I want you to be happy. There, I said it. Veterinary Economics—in its name and in its metaphorical bones—argues that happiness through hard work, lifelong learning, personal growth, and
financial success is yours for the taking. As some of the brightest, kindest professionals in the world, you'll decide what
it means to live a life well lived. You'll decide what it means to be "the world's greatest veterinarian," as some called
Dr. David Jackson in the December 2012 cover story.

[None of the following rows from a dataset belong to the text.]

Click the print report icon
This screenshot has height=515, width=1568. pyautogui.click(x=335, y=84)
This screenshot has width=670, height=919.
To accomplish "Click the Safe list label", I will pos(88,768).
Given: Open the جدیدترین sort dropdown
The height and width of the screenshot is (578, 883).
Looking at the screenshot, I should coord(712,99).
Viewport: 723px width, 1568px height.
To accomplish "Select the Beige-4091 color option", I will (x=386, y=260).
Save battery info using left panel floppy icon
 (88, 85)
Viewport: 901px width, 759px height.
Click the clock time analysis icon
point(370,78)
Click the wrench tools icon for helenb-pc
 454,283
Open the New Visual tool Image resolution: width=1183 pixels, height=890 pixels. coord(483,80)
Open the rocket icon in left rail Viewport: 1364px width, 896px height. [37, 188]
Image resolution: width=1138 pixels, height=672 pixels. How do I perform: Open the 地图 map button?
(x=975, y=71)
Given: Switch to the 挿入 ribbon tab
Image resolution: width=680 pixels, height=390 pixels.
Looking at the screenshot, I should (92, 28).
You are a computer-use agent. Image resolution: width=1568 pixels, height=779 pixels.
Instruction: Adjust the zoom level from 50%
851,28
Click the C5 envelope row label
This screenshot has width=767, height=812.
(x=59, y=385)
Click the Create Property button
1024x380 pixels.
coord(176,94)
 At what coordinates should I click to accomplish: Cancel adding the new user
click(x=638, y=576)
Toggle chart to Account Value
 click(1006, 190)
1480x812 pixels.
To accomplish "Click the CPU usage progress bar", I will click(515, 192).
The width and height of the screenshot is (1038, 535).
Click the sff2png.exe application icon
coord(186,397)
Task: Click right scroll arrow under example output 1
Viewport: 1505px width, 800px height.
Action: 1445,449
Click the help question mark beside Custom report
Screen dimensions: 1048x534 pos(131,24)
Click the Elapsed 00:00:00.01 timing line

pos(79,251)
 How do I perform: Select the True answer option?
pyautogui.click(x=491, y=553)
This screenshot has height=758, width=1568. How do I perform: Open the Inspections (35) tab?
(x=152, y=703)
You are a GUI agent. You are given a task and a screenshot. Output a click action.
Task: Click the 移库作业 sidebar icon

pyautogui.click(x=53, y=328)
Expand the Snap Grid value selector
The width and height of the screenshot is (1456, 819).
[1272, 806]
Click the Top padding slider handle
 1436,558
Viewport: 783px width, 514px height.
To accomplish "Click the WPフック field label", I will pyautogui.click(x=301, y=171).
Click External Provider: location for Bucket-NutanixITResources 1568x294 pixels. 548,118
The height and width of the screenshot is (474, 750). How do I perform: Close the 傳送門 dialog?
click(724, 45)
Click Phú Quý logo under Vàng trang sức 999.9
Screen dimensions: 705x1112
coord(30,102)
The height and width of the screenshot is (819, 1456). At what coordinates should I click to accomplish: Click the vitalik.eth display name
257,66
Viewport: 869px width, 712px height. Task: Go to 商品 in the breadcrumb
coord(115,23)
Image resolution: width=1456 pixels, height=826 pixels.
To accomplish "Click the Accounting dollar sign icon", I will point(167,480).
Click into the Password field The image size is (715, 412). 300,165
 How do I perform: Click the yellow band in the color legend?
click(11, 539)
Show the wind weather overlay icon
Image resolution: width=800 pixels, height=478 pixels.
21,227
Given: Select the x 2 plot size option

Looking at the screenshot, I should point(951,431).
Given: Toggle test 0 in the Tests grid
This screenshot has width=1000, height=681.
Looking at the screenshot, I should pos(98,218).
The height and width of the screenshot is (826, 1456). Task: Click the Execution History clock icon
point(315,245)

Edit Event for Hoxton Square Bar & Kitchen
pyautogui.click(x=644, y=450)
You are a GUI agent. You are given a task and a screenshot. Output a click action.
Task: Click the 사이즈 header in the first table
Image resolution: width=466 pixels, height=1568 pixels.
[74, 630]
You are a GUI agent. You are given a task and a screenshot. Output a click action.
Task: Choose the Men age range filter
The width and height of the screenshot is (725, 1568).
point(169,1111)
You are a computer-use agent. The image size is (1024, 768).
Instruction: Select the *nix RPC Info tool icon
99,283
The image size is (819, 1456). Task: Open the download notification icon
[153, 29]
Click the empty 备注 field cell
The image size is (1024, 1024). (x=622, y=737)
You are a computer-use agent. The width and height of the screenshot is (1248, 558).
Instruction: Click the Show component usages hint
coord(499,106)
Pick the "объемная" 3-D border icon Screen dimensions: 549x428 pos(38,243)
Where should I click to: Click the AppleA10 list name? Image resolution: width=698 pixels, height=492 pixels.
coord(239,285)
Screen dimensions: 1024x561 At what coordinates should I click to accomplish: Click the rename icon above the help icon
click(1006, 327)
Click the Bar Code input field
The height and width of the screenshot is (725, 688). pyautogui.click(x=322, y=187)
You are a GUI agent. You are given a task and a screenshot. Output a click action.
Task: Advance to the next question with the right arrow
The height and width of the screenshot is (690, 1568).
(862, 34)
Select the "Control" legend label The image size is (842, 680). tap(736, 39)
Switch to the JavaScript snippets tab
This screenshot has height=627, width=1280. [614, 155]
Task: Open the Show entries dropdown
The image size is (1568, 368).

You'll decide whether you work too much, whether your daily challenges are exhilirating or debilitating. And for those of
you who enter into the proud halls of practice ownership, you may learn more than others the joys of worrying, working hard,
and feeling pressure at work.
Will you be available at all hours to clients you cherish and who cherish you? Will that fulfill you? Will you work six days
a week because you feel your pet owners, patients, and co-workers deserve it? Is that really a rewarding way to spend your
time—or a poorly balanced life?
By all accounts, Dr. Jackson loved his family, his colleagues, veterinary medicine, and owning a practice. And, boy, he was
good at it, if we judge how much he loved and received love in return, how much he taught and learned, how much he shared
You sent in letters about the story; the best criticism we print on page 6: "Some of the qualities that made Dr. Jackson great
may have taken a toll on his health." Maybe he worked too hard. Maybe he lived with too much stress. Maybe he didn't spend
enough time taking care of his own health. (Was he overweight? I can relate.)
The practice management icon Dr. Ross Clark called Jackson the greatest, but that's a personal thing. What does the life of
"the world's greatest veterinarian" look like? The answer is: It's whatever you're going to make of it right now, doctor.